_STATED TASK_
Set out everything from the line containing "Open the Invest menu item" down to the line containing "[x=434, y=70]", both included, as a JSON list of strings with one string per line, leaving out blank lines.

━━━━━ THE INPUT ━━━━━

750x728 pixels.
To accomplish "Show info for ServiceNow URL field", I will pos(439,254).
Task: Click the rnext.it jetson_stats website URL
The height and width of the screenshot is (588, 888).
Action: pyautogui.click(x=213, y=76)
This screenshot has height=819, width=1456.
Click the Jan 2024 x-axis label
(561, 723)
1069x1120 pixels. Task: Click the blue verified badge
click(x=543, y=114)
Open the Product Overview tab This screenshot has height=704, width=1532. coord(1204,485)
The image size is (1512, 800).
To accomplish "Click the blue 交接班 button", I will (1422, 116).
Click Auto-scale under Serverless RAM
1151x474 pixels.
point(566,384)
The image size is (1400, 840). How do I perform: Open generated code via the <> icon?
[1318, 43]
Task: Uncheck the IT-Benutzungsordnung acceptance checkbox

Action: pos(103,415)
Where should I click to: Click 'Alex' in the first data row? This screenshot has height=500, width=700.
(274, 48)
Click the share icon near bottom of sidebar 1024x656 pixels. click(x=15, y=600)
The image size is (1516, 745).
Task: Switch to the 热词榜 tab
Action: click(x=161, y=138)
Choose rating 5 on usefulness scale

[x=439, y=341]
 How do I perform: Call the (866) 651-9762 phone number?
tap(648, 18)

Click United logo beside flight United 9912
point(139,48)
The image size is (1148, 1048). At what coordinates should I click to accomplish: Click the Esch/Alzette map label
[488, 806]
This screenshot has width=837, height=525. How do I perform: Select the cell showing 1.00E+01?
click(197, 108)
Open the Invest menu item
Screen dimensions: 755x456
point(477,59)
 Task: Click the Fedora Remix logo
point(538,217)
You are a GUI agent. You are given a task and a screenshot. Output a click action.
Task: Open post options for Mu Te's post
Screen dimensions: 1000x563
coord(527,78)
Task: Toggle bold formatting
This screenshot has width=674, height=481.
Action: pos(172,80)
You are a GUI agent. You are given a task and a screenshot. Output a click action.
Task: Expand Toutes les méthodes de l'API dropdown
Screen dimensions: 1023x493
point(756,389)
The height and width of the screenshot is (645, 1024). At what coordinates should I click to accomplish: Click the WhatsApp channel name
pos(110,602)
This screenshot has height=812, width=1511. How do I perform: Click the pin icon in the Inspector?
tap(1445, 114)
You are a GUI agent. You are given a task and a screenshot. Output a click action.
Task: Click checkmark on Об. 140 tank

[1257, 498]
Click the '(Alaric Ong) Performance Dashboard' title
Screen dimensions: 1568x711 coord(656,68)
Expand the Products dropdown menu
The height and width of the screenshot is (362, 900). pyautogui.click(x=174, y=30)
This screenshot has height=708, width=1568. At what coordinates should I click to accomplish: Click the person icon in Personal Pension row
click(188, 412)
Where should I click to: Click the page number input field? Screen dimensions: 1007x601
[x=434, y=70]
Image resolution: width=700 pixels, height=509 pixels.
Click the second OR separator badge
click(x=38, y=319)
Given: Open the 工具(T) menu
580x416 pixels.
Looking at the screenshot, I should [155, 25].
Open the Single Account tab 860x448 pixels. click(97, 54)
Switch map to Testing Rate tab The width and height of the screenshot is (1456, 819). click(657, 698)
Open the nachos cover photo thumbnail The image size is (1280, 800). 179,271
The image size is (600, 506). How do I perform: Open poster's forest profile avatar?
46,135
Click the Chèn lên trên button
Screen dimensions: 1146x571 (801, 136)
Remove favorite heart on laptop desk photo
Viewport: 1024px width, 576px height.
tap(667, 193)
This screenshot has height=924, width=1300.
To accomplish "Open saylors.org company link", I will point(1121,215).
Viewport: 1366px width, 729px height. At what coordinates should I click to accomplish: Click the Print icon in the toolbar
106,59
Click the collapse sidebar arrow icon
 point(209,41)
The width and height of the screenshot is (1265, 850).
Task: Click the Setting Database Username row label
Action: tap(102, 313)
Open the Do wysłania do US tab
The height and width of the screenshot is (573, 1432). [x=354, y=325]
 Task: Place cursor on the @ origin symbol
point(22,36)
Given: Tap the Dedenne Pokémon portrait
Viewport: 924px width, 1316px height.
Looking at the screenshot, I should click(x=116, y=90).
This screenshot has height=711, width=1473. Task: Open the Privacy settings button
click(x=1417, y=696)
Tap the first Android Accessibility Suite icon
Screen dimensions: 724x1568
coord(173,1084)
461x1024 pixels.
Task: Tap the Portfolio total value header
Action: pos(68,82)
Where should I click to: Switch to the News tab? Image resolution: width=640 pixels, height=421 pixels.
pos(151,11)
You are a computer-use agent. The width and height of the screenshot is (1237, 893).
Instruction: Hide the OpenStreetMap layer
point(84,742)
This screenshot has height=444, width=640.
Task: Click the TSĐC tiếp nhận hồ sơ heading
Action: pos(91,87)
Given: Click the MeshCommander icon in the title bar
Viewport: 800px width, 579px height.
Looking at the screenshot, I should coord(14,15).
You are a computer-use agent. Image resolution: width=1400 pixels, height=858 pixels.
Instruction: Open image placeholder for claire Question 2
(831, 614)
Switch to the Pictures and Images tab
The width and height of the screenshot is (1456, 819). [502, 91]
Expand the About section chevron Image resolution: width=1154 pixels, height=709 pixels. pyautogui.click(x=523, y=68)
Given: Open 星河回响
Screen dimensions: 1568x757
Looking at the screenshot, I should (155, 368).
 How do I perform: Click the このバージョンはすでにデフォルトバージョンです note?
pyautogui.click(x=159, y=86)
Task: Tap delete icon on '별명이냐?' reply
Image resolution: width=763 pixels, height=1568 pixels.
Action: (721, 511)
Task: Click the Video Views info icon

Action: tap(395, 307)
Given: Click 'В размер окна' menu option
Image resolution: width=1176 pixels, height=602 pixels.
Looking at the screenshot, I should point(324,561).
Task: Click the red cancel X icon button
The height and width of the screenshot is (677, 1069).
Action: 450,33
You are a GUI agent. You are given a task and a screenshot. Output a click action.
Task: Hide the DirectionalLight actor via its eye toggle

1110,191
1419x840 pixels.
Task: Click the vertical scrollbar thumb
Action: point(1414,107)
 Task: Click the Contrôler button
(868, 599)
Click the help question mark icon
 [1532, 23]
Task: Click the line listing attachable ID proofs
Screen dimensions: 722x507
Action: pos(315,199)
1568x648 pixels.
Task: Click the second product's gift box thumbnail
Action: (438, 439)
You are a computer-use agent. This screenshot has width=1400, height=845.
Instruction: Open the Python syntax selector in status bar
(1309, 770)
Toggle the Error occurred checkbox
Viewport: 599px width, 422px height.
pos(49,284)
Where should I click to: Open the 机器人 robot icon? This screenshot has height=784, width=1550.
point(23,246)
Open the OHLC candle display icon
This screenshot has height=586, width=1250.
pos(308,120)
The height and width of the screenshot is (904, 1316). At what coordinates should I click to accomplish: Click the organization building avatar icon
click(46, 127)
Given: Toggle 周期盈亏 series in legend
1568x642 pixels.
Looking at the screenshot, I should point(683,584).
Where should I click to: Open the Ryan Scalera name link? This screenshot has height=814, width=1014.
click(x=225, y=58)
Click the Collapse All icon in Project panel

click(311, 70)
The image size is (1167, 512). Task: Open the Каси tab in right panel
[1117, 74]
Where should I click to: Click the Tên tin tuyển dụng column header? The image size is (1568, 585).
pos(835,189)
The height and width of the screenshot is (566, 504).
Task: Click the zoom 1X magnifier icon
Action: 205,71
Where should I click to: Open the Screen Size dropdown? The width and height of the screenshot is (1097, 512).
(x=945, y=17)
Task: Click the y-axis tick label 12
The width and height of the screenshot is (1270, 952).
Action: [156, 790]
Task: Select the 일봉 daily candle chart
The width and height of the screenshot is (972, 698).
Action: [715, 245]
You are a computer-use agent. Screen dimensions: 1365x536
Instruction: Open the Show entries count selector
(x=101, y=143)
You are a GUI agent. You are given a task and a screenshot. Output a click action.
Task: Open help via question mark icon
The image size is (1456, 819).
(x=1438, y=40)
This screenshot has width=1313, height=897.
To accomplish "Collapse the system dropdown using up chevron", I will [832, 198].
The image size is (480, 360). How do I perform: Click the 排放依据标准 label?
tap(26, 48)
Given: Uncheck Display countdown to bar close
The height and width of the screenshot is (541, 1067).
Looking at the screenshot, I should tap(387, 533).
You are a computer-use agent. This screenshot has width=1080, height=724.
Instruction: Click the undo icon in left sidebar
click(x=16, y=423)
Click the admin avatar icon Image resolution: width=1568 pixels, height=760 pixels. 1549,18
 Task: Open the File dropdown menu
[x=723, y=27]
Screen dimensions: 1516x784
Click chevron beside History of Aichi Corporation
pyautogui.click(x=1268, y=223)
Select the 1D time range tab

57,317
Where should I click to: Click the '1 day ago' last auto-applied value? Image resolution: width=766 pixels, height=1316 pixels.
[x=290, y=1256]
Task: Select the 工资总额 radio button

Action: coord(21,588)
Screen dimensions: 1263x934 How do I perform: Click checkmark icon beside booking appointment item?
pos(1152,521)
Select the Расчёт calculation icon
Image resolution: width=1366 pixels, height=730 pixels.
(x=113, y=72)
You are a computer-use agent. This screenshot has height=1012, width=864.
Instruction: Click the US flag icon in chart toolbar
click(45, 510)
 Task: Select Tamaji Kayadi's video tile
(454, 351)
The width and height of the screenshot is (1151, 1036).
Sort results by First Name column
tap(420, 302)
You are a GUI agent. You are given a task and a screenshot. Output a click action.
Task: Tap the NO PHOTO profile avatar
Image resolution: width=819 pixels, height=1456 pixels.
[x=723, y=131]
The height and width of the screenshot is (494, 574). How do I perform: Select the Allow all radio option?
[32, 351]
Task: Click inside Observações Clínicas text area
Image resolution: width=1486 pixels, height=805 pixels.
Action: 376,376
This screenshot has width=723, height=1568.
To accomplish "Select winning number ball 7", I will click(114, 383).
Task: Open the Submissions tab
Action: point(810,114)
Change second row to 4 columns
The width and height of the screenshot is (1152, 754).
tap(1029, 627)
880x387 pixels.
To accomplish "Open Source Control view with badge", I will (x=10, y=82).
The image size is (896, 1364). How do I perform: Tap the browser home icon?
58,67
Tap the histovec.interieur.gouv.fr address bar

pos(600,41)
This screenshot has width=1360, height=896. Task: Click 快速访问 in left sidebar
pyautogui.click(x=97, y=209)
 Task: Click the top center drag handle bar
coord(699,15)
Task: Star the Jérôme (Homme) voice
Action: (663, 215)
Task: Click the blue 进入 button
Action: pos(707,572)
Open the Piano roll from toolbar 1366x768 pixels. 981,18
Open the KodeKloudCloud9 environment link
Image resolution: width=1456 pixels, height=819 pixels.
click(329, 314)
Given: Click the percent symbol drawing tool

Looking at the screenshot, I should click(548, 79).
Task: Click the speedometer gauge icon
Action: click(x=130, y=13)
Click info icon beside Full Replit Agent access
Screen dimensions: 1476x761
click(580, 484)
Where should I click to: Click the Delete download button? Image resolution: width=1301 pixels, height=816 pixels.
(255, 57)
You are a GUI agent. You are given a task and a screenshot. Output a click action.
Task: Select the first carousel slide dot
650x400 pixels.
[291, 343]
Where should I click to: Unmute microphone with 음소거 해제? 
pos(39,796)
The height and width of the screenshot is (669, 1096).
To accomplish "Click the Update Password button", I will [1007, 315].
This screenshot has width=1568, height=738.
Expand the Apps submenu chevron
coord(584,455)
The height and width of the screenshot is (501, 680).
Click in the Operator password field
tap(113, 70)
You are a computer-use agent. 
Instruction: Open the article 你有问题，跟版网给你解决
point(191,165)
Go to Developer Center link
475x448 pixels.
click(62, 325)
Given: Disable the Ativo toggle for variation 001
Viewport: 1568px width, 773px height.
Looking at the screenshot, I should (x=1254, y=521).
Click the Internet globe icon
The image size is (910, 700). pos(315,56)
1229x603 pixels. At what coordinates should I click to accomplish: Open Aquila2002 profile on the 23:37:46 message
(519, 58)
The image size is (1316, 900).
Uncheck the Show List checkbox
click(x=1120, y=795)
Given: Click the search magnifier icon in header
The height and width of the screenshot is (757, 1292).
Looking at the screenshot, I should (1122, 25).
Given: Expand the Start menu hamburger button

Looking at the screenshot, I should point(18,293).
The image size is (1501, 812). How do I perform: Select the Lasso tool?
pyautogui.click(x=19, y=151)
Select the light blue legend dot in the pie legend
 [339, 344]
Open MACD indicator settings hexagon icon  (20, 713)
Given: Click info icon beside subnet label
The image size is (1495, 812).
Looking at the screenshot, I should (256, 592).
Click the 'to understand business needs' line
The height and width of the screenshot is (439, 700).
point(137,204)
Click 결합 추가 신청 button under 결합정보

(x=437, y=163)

━━━━━

_EXERCISE OUTPUT_
[
  "Open the Invest menu item",
  "Screen dimensions: 755x456",
  "point(477,59)",
  " Task: Click the Fedora Remix logo",
  "point(538,217)",
  "You are a GUI agent. You are given a task and a screenshot. Output a click action.",
  "Task: Open post options for Mu Te's post",
  "Screen dimensions: 1000x563",
  "coord(527,78)",
  "Task: Toggle bold formatting",
  "This screenshot has width=674, height=481.",
  "Action: pos(172,80)",
  "You are a GUI agent. You are given a task and a screenshot. Output a click action.",
  "Task: Expand Toutes les méthodes de l'API dropdown",
  "Screen dimensions: 1023x493",
  "point(756,389)",
  "The height and width of the screenshot is (645, 1024). At what coordinates should I click to accomplish: Click the WhatsApp channel name",
  "pos(110,602)",
  "This screenshot has height=812, width=1511. How do I perform: Click the pin icon in the Inspector?",
  "tap(1445, 114)",
  "You are a GUI agent. You are given a task and a screenshot. Output a click action.",
  "Task: Click checkmark on Об. 140 tank",
  "[1257, 498]",
  "Click the '(Alaric Ong) Performance Dashboard' title",
  "Screen dimensions: 1568x711 coord(656,68)",
  "Expand the Products dropdown menu",
  "The height and width of the screenshot is (362, 900). pyautogui.click(x=174, y=30)",
  "This screenshot has height=708, width=1568. At what coordinates should I click to accomplish: Click the person icon in Personal Pension row",
  "click(188, 412)",
  "Where should I click to: Click the page number input field? Screen dimensions: 1007x601",
  "[x=434, y=70]"
]